BusinessWeek recently put together their list of the Best Undergraduate B-Schools.  Not surprisingly, UPenn's Wharton School ended up at the top.  But what was a pleasant surprise for a Midwesterner like myself was seeing the Kelley School of Business at Indiana University check in at a lofty #9 and the programs at Miami University (Oxford, OH) and Lehigh University (Bethlehem, PA) at #17 and #18 respectively.  I've been familiar with the strengths of these schools for years and I was happy to see them receiving the kind of national recognition they've always deserved.   And while the admissions standards at Wharton and MIT's Sloan may appear back-breaking, the Kelley School seems slightly more mortal:

Incoming freshmen can gain automatic entry to Kelley if they scored 1270 on the SAT or 29 on the ACT and ranked in the top 10% of their high school class or earned a 3.5 GPA.

Of course, these kinds of ratings are never near perfect and should serve as nothing more than a starting point for any college search.  Just because USC is ranked #21 doesn't make it any less of a great place for a student than Notre Dame which is ranked #3.  Football teams aside, each institution has its own strengths and weakness.  In fact, the BusinessWeek section on undergraduate business schools features a whole assortment of terrific articles discussing the differences in how top institutions educate their students.  Some focus on theory and classroom work while other encourage their kids to get their hands dirty via internships.  It does an excellent job drawing out what makes different schools stand out.  It even covers reasons to attend a liberal arts college instead of business school.  The entire section is a must-read for any kid seriously considering undergraduate business.

April 20, 2006

Does Most Selective Equal the Best?

At Collegewise we teach our kids that while the Ivy League schools are certainly the most selective schools in the country, they are by no means the best schools in the country.
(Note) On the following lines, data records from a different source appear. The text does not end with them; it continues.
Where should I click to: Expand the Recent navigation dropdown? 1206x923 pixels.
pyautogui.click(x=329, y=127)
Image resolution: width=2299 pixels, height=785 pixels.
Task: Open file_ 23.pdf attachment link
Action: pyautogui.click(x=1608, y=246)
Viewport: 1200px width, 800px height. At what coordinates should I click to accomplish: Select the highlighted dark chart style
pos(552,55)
Attending an Ivy League school does not guarantee success after a student graduates.  We know that.  But we sure wish that high school students would understand this as well.  There's a right college out there for everyone. 

Attending an Ivy league college is certainly an amazing opportunity.  I applaud the students who have been accepted to and attend one of them.  But should that mean then that they are going to be more successful as adults than those of us who didn't attend an Ivy League?  No way.  Success has absolutely no correlation with what kind of college a person attends.  Whether you attend Harvard, Ohio State, Columbia or UC Irvine, success comes from within.
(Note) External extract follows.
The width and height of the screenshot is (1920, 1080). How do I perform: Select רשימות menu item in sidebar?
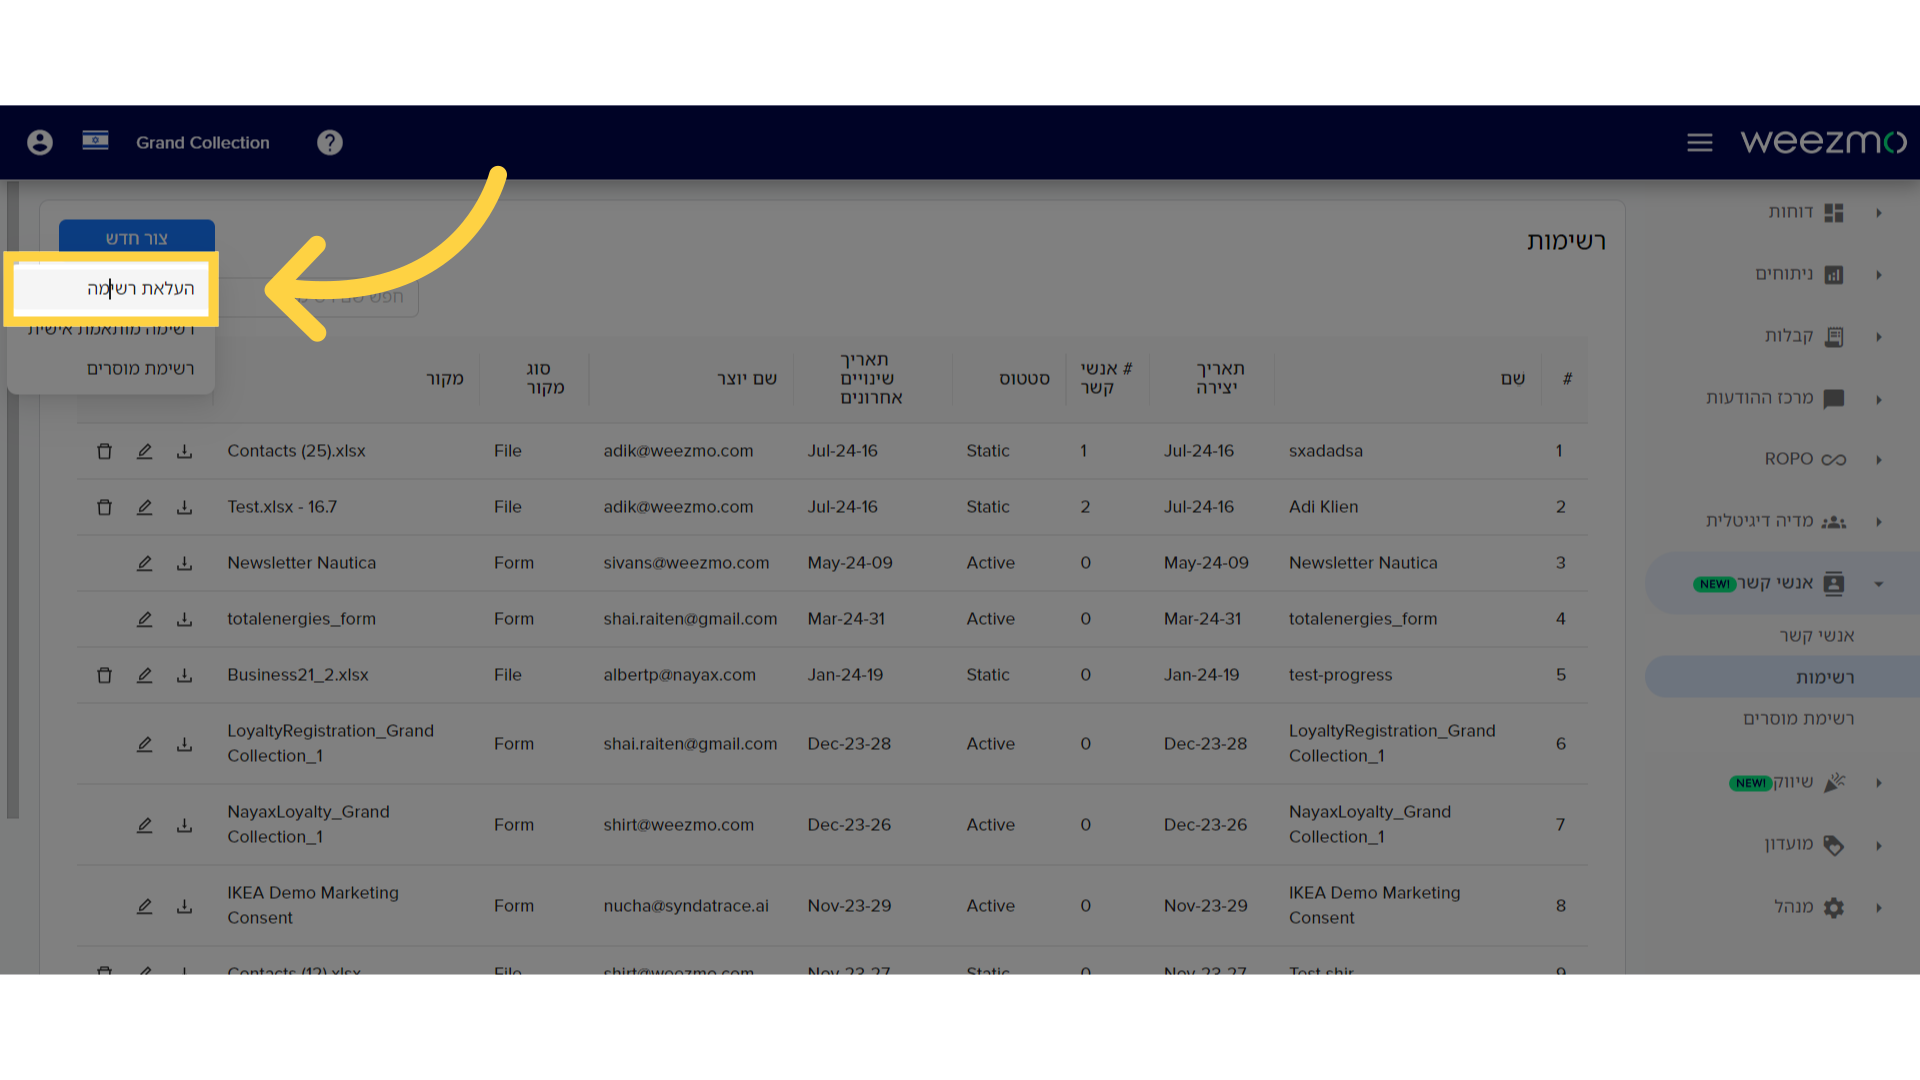tap(1825, 676)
Sure, we all know that Bill Gates went to and then dropped out of Harvard.  But did you know that Michael Dell, CEO of Dell computers, attended and then dropped out of the University of Texas at Austin?  Michael Eisner, former CEO of the Disney Corporation, went to Denison University.  Marc Cuban, entrepreneur and owner of the Dallas Mavericks NBA team, went to Indiana University.  Warren Buffet, the billionaire American investor, started out at the University of Pennsylvania's Wharton school of business as an undergraduate.  Wharton is arguably one of the top, if not the top, business programs in the country.  Buffet didn't stay at Wharton, however.  He didn't like it.  Guess where he transferred to and eventually graduated from?  The University of Nebraska. 

Please, please, please read this article in the Washington post about this very subject. 

And that folks, as they say, is all she wrote.